Cette approche vise à permettre une détection précoce d'éventuels cas suspects tout en favorisant l'adoption des bonnes pratiques de prévention par les citoyens.
Comprendre le Hantavirus
Le Hantavirus est une infection virale rare généralement transmise à l'être humain par des rongeurs sauvages infectés. Le virus peut être présent dans leurs urines, leurs excréments ou leur salive.
La contamination survient le plus souvent lorsqu'une personne inhale des particules contaminées en suspension dans l'air, notamment lors du nettoyage de lieux fermés, peu ventilés ou infestés de rongeurs.
Certaines variantes du virus, dont la souche Andes observée dans certaines régions du monde, peuvent exceptionnellement être transmises d'une personne à une autre après des contacts étroits et prolongés.
Les premiers symptômes ressemblent fréquemment à ceux d'une grippe sévère : forte fièvre, fatigue intense, douleurs musculaires, maux de tête, frissons, nausées et vomissements.
Dans les cas les plus graves, la maladie peut évoluer vers des complications sérieuses telles qu'une insuffisance respiratoire aiguë, une atteinte pulmonaire sévère ou encore des troubles rénaux nécessitant une prise en charge spécialisée.
Prévention : les gestes qui protègent
Les spécialistes rappellent que la prévention demeure essentielle. Les mesures recommandées incluent le lavage régulier des mains, l'élimination des sources d'infestation par les rongeurs, le nettoyage sécurisé des espaces contaminés et le port d'un masque dans les environnements présentant un risque élevé d'exposition.
L'application rigoureuse de ces gestes simples contribue significativement à réduire les risques de contamination.
Aucun cas détecté à ce jour au Cameroun
Les autorités sanitaires se veulent rassurantes : aucun cas de Hantavirus n'a été enregistré au Cameroun jusqu'à présent.
Toutefois, conformément aux principes de précaution et de préparation aux urgences sanitaires, les dispositifs de surveillance ont été renforcés, notamment au niveau des points d'entrée du territoire et des postes-frontières.
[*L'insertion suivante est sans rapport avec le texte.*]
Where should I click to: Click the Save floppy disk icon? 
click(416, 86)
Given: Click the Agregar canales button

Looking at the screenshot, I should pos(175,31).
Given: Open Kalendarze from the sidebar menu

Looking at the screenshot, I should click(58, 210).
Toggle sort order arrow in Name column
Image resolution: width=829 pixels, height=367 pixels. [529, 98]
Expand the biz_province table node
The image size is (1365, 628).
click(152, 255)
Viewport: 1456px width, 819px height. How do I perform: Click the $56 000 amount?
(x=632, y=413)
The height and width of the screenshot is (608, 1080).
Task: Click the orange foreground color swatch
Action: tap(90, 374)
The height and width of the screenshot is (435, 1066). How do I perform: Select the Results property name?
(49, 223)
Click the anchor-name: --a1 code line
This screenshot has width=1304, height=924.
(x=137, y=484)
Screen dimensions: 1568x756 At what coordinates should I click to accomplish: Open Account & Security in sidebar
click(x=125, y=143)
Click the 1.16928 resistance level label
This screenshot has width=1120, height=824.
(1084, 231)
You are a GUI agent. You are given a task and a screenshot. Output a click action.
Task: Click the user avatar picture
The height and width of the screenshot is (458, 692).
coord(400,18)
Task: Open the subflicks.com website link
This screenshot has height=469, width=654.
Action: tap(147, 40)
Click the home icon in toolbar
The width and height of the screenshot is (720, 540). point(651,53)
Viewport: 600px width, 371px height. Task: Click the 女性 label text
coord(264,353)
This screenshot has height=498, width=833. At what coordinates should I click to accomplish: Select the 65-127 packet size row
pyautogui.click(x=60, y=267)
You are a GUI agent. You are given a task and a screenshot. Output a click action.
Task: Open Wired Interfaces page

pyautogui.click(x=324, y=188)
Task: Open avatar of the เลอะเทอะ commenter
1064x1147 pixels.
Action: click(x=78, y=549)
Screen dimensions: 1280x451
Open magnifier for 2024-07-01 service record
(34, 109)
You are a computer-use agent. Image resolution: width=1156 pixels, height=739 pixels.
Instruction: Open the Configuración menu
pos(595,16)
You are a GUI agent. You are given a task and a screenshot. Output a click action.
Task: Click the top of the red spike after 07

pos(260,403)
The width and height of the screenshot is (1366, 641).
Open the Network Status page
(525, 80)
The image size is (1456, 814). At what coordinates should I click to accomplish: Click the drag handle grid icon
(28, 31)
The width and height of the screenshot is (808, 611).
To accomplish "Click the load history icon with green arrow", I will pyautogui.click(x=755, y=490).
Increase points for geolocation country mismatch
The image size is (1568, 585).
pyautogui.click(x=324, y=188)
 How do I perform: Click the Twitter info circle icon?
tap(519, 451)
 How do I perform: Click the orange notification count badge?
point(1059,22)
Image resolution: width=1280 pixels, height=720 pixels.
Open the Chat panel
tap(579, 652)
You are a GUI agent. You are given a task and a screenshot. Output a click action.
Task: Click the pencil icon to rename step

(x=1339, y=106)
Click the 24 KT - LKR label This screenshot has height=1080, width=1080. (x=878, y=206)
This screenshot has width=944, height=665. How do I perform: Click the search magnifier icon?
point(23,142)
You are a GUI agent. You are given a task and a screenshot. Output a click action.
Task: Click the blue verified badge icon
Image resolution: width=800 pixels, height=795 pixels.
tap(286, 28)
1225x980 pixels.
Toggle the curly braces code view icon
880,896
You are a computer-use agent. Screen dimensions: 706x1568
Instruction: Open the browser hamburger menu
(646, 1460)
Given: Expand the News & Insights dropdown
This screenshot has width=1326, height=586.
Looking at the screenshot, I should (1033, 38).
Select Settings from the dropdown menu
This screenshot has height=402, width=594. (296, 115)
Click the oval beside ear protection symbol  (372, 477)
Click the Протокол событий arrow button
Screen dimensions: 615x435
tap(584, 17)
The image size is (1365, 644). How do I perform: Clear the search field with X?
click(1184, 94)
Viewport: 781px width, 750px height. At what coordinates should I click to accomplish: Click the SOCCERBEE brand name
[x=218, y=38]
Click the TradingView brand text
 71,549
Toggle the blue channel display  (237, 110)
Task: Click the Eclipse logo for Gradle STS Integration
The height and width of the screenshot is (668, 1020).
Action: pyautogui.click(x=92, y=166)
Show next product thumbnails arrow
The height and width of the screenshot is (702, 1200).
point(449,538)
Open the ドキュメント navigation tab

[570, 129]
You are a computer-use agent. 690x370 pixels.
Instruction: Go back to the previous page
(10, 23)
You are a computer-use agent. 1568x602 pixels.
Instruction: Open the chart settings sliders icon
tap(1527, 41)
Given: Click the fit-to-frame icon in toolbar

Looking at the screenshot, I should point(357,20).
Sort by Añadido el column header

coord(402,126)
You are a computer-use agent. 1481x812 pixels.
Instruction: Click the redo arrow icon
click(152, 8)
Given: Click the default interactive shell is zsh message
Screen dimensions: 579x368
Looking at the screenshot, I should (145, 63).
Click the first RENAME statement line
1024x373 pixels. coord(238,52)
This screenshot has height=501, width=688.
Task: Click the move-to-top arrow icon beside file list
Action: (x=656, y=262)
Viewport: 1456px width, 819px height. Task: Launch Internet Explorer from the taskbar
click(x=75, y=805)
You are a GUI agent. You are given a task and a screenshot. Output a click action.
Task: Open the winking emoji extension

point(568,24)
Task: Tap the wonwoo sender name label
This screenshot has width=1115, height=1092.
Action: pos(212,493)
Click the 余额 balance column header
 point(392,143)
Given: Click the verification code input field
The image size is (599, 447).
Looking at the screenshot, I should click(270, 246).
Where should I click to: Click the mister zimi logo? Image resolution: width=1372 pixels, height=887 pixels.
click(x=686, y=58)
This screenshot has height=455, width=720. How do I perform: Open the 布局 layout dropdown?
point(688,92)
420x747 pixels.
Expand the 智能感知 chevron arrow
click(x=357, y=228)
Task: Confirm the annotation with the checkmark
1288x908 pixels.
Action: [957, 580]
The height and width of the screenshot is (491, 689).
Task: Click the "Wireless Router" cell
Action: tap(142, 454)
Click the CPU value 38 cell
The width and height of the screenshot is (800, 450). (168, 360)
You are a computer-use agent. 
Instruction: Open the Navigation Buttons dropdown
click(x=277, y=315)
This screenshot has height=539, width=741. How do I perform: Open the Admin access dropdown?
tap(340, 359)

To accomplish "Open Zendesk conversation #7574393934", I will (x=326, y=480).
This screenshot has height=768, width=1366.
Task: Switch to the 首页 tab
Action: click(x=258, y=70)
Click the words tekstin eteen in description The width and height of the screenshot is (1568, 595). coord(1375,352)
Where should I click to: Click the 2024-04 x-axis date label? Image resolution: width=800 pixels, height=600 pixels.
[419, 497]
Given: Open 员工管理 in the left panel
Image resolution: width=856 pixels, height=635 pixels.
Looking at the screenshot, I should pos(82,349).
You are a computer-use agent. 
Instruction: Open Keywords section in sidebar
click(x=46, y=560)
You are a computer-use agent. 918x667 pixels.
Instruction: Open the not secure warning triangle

Cette mobilisation préventive témoigne de la volonté du gouvernement camerounais de protéger les populations et de consolider les capacités nationales de réponse face aux défis sanitaires émergents. Dans un monde où les épidémies peuvent rapidement franchir les frontières, la préparation demeure un levier essentiel pour préserver la santé publique et garantir la résilience du système sanitaire national.